Parallel with failure analysis is performing a criticality assessment. When combined with the structured cascade of equipment, subcomponents, and failure modes, a criticality assessment will help determine how detailed the analysis team should go in assigning corrective actions. Criticality should be defined by a combination of price to repair or replace, cost of labor to repair or replace, and effect of downtime on the system or plant as a whole.
In the lean/Six Sigma world, there’s been a strong focus on reducing inventory and having just-in-time deliveries of products or material to save on storage costs. Applying a criticality analysis to your system will let you see which machines or components need ready-spare replacements on the shelf and which can afford to be ordered as it happens. This also helps decide how long a failing machine can be allowed to operate in that state.

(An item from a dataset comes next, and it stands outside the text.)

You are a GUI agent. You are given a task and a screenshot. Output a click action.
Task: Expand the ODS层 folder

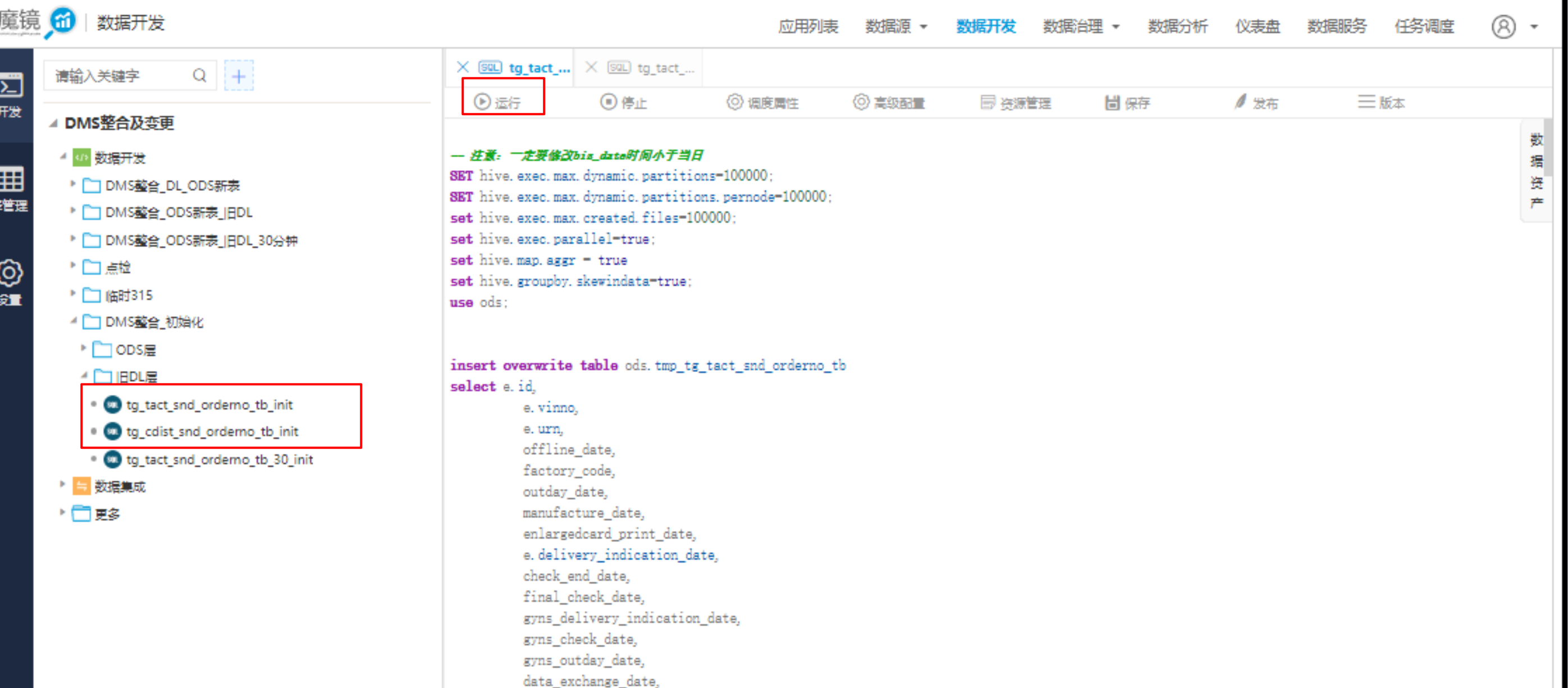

Consider a machine that would require the whole system to be shut down but could be fixed in two days with a part already on hand versus operating that same system at 90 percent through the end of the month while waiting on a replacement machine to arrive that can be swapped in instantaneously. Ninety percent efficiency seems like the way to go, but having the full use of the system for 28/30 days is more than 93 percent, a not insignificant increase in plant output for that timeframe. A thorough criticality assessment will help list out these sorts of actions to be weighted against the eventual corrective actions list.
The simplest corrective action to list for each instance of failure is to replace the failed component. Slightly more complex is to repair it. Freely list all possible corrective actions for each failure but also add a dollar amount that considers both the part and the labor needed to repair or replace. Pre-written work orders can be written for either case and stored in the CMMS for use in the event failure occurs.

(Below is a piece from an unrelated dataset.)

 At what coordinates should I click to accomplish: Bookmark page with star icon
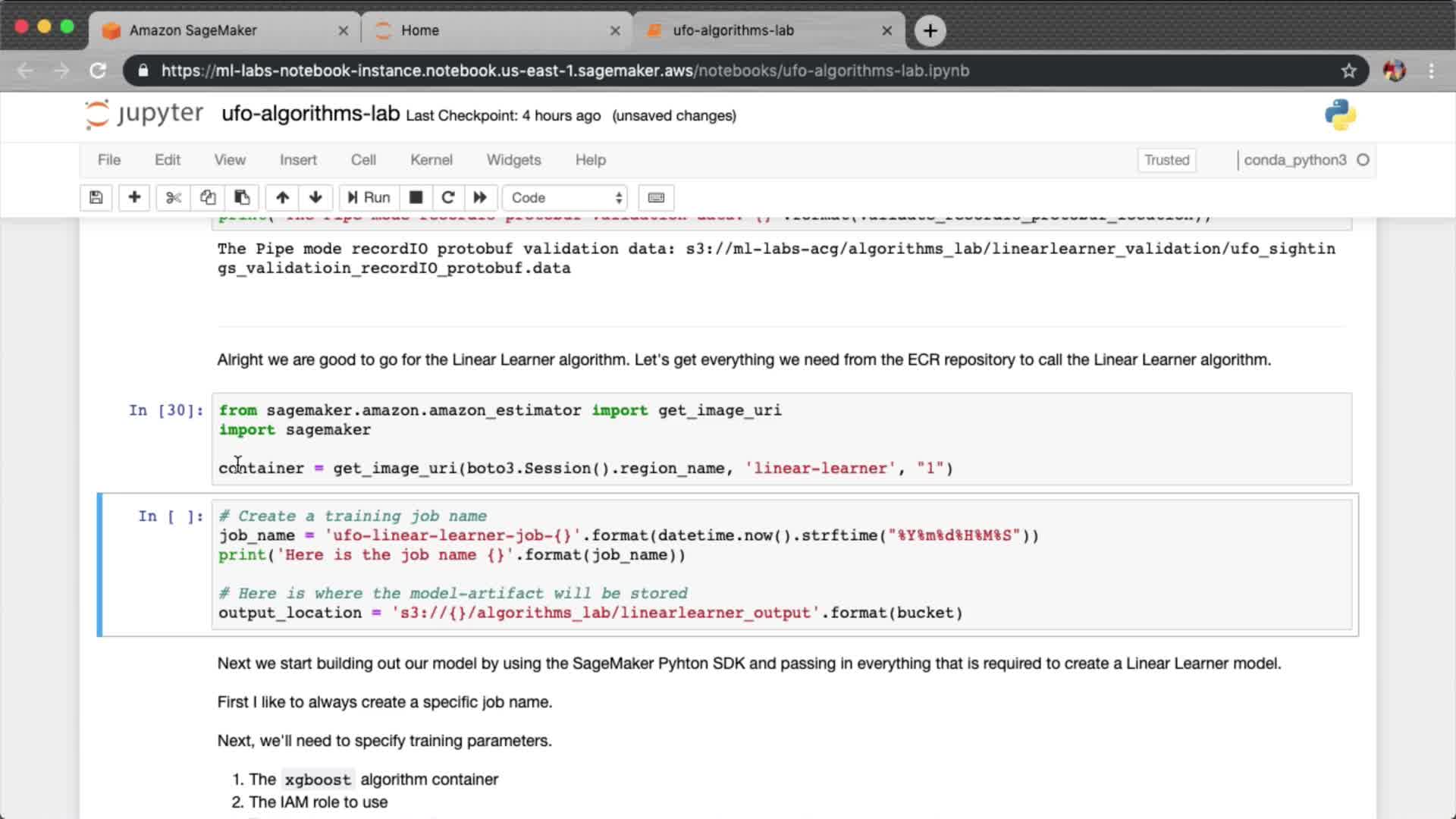coord(1348,71)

A possible corrective action that can be listed can be “run to failure.” There isn’t a true one-size-fits-all solution to prevent or correct every failure mode, but applying the Pareto principle will produce an easily managed list of activities and actions that can be swiftly applied. In other words, it will likely be found that most of the chronic issues affecting a system are from a smaller, manageable list of faults and can be corrected by a similarly manageable list of follow up actions.
The most important part of FRACAS is that it’s maintained as a system. Repeatability of this process is vital for adding additional systems, new equipment, emerging technologies, and even new personnel into the plant. Have a plan to review the effectiveness of corrective actions and bring in new members to the analysis group to help shine a light on any area of the plant that doesn’t seem to show marked improvement in uptime.
Another systematic part of this process lies in educating other members of the plant. This increases ownership of the process for personnel not involved in the initial analysis and can be a culture-building event. Training others early in the process helps them see that the process is unbiased and is open to incorporating their ideas as well.
Failure is random, but in most cases can be detected, delayed, or prevented altogether with a systematic approach. Data collection and review by experienced plant personnel are key, as is figuring a dollar amount for each possible action or outcome to help guide the eventual corrective process. Applying these methods methodically over time, as well as teaching the basic principles of the process to other team members, will help improve culture and increase overall asset reliability. Remember, you want to have a FRACAS, not a fracas.